- [TASK GOAL] Convert the records into a JSON list of strings, one string per line and no blank lines, starting at the line that contains "Select 全时段 available period option" and ending at the end of the records.

[Item coordinate data]
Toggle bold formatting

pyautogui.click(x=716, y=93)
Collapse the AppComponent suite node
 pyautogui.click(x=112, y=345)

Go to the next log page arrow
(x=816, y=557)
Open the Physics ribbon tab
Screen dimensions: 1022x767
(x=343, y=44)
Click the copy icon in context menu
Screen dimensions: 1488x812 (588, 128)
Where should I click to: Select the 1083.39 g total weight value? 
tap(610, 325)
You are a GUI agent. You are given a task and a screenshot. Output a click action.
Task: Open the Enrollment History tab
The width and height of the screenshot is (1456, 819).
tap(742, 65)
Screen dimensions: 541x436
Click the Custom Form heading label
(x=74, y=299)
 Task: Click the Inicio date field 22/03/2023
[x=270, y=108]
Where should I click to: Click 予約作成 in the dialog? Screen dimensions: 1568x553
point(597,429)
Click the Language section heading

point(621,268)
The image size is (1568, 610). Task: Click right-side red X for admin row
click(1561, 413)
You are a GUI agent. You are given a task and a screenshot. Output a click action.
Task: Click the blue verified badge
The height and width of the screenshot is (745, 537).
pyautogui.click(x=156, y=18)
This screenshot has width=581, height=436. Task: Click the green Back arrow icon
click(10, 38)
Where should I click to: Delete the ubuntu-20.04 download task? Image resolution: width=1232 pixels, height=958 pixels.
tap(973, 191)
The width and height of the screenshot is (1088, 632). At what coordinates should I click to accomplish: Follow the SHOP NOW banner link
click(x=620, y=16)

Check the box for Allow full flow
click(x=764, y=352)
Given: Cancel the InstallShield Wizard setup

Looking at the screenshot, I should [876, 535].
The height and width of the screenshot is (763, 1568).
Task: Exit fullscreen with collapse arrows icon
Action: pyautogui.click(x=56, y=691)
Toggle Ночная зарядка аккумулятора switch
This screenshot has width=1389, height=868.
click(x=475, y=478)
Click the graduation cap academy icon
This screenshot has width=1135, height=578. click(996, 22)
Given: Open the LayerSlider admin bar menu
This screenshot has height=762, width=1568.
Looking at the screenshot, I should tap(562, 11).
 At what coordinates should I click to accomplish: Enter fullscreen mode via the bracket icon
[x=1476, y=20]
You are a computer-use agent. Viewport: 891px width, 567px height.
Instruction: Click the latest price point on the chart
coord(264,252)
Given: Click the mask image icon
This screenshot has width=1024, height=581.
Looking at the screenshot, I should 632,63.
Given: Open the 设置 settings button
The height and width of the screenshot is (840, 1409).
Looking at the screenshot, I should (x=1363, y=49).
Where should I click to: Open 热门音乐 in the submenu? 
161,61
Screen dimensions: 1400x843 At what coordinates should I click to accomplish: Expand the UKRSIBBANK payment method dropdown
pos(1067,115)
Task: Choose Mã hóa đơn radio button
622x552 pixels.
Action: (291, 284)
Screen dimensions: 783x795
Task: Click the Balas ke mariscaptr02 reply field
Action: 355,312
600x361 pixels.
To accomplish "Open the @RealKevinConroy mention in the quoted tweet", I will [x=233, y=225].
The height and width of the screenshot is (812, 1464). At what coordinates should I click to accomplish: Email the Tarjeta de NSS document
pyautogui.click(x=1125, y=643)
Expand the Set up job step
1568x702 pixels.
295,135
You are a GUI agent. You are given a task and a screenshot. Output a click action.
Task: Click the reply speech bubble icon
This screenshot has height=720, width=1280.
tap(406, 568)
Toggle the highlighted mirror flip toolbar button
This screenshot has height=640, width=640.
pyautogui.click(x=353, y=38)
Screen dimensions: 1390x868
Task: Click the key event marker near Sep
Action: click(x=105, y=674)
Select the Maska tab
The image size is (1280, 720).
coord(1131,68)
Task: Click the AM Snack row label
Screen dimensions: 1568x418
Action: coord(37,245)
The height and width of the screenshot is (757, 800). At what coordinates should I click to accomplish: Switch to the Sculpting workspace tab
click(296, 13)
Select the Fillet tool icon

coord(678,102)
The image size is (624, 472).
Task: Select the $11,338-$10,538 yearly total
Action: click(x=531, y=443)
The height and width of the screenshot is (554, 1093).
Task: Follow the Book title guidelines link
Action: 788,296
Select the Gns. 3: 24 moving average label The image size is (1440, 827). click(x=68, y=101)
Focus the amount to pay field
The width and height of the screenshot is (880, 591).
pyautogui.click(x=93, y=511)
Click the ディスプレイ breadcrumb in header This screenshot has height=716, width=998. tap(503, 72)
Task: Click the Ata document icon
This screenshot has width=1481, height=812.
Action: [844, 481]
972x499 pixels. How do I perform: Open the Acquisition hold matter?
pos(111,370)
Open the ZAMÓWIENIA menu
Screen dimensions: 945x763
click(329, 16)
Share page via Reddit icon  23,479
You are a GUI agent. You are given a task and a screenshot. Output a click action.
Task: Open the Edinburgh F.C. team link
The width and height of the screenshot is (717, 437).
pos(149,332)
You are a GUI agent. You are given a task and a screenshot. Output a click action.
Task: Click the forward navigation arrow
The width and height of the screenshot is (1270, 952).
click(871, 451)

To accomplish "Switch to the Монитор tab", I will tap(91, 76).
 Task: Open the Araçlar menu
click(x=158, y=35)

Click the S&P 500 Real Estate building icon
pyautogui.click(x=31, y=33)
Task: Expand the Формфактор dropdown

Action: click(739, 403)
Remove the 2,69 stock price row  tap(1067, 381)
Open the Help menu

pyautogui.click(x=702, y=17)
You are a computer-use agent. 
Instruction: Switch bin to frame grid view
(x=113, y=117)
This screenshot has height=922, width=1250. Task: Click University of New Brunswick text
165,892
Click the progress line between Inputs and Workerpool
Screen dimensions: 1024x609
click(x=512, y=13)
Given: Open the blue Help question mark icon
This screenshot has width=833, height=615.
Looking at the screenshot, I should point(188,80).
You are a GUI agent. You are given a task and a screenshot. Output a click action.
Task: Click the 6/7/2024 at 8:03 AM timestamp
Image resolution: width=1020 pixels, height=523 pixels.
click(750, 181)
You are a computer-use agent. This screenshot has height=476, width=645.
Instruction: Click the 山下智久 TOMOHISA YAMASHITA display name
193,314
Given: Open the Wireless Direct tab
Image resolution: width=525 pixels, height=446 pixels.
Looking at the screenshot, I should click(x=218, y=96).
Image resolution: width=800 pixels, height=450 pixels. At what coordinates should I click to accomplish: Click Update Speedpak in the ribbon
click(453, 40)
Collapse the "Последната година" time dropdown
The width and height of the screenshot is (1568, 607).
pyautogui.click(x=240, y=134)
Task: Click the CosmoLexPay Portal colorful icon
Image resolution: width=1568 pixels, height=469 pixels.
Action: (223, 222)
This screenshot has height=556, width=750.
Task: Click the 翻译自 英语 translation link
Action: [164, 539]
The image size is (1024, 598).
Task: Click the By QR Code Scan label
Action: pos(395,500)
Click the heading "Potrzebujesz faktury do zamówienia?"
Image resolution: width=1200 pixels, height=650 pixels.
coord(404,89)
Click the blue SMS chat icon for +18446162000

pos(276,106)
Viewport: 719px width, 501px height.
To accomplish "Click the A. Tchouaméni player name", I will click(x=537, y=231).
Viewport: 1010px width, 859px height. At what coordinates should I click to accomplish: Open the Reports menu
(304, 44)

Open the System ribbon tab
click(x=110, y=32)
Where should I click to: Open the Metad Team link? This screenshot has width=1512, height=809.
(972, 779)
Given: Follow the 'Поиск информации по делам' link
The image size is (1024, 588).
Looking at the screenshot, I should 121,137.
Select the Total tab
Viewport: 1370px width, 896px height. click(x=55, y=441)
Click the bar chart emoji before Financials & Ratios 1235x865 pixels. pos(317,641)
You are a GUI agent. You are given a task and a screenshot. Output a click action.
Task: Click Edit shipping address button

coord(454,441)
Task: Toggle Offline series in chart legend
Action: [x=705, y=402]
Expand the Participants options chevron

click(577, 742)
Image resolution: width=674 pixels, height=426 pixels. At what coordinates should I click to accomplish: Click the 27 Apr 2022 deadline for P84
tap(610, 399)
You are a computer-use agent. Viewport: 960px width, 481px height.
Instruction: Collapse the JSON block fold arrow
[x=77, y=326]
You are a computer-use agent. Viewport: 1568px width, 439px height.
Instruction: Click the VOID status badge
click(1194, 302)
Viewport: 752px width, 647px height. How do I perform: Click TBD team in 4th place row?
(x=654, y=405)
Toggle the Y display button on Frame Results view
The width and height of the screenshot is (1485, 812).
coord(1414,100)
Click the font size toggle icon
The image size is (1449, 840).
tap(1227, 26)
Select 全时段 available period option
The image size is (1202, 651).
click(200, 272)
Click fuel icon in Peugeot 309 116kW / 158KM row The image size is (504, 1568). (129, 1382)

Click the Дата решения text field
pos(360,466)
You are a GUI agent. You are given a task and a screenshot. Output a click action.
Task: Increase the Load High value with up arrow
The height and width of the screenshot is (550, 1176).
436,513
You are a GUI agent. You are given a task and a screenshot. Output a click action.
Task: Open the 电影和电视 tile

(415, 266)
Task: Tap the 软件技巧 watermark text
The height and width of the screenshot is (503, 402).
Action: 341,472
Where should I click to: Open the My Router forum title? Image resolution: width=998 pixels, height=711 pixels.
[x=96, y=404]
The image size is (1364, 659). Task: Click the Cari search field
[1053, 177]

- [RESPONSE TO THIS TASK]
[
  "Select 全时段 available period option",
  "The image size is (1202, 651).",
  "click(200, 272)",
  "Click fuel icon in Peugeot 309 116kW / 158KM row The image size is (504, 1568). (129, 1382)",
  "Click the Дата решения text field",
  "pos(360,466)",
  "You are a GUI agent. You are given a task and a screenshot. Output a click action.",
  "Task: Increase the Load High value with up arrow",
  "The height and width of the screenshot is (550, 1176).",
  "436,513",
  "You are a GUI agent. You are given a task and a screenshot. Output a click action.",
  "Task: Open the 电影和电视 tile",
  "(415, 266)",
  "Task: Tap the 软件技巧 watermark text",
  "The height and width of the screenshot is (503, 402).",
  "Action: 341,472",
  "Where should I click to: Open the My Router forum title? Image resolution: width=998 pixels, height=711 pixels.",
  "[x=96, y=404]",
  "The image size is (1364, 659). Task: Click the Cari search field",
  "[1053, 177]"
]